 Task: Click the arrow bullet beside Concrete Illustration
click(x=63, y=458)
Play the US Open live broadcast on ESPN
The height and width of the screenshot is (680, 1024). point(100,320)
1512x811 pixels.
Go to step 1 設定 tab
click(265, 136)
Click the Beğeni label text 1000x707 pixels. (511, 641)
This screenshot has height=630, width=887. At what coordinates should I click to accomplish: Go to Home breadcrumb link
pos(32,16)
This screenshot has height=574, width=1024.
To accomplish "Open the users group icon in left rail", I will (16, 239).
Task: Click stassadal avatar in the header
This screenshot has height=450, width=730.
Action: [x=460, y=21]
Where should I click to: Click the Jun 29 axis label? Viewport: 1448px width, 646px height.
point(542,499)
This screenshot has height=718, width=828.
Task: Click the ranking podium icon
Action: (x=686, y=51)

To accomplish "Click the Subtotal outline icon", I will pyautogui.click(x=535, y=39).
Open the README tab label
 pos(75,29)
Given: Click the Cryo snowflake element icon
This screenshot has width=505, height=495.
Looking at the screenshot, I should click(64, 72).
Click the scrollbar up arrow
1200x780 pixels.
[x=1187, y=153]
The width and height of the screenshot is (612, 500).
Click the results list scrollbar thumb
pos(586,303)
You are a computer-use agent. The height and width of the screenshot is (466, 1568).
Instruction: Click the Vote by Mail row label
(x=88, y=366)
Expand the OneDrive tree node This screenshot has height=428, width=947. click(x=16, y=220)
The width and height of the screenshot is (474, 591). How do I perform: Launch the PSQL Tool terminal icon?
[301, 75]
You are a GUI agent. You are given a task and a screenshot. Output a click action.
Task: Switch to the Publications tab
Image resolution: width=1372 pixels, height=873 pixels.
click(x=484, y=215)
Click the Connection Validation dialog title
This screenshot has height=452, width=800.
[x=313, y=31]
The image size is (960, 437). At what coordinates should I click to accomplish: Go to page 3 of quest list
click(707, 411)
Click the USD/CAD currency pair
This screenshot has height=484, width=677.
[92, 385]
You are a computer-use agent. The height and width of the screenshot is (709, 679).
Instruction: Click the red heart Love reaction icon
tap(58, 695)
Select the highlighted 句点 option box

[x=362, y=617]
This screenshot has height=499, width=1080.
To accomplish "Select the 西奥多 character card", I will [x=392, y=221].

» Task
Exactly repeat the lines above, from the opening line through the one with "Expand the OneDrive", and include nothing else.

» Result for this task
 Task: Click the arrow bullet beside Concrete Illustration
click(x=63, y=458)
Play the US Open live broadcast on ESPN
The height and width of the screenshot is (680, 1024). point(100,320)
1512x811 pixels.
Go to step 1 設定 tab
click(265, 136)
Click the Beğeni label text 1000x707 pixels. (511, 641)
This screenshot has height=630, width=887. At what coordinates should I click to accomplish: Go to Home breadcrumb link
pos(32,16)
This screenshot has height=574, width=1024.
To accomplish "Open the users group icon in left rail", I will (16, 239).
Task: Click stassadal avatar in the header
This screenshot has height=450, width=730.
Action: [x=460, y=21]
Where should I click to: Click the Jun 29 axis label? Viewport: 1448px width, 646px height.
point(542,499)
This screenshot has height=718, width=828.
Task: Click the ranking podium icon
Action: (x=686, y=51)

To accomplish "Click the Subtotal outline icon", I will pyautogui.click(x=535, y=39).
Open the README tab label
 pos(75,29)
Given: Click the Cryo snowflake element icon
This screenshot has width=505, height=495.
Looking at the screenshot, I should click(64, 72).
Click the scrollbar up arrow
1200x780 pixels.
[x=1187, y=153]
The width and height of the screenshot is (612, 500).
Click the results list scrollbar thumb
pos(586,303)
You are a computer-use agent. The height and width of the screenshot is (466, 1568).
Instruction: Click the Vote by Mail row label
(x=88, y=366)
Expand the OneDrive tree node This screenshot has height=428, width=947. click(x=16, y=220)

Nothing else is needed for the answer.